TASK REQUIREMENTS —
Because only the text is wanted, repeat the records below exactly and omit the pictures.

Stored items:
*** Block opens ***

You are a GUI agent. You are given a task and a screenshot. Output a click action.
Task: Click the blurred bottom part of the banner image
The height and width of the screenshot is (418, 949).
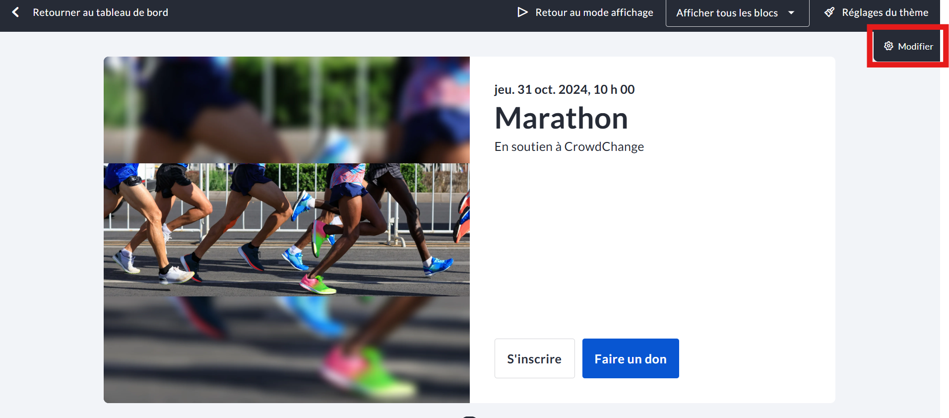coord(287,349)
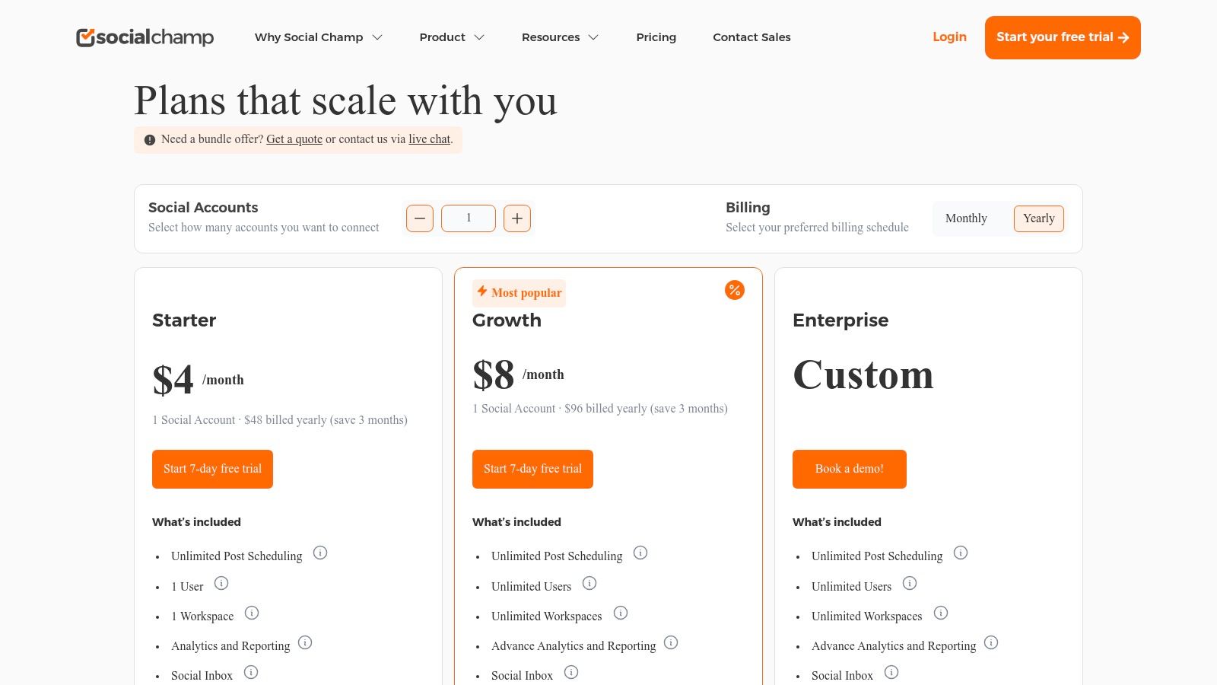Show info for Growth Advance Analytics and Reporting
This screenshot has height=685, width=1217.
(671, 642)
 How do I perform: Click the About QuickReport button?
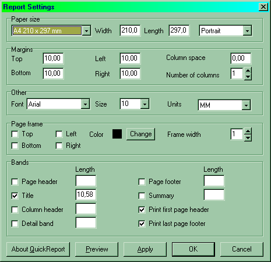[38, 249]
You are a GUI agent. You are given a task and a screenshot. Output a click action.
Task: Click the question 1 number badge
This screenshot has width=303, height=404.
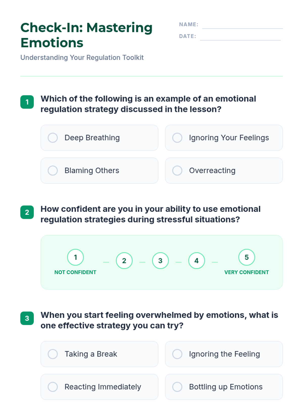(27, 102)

*** Block closes ***

EXERCISE RESPONSE —
You are a GUI agent. You are given a task and a screenshot. Output a click action.
Task: Click the blurred bottom part of the banner image
The height and width of the screenshot is (418, 949).
coord(287,349)
Show info for Growth Advance Analytics and Reporting
This screenshot has height=685, width=1217.
(671, 642)
 How do I perform: Click the About QuickReport button?
[38, 249]
You are a GUI agent. You are given a task and a screenshot. Output a click action.
Task: Click the question 1 number badge
This screenshot has width=303, height=404.
(27, 102)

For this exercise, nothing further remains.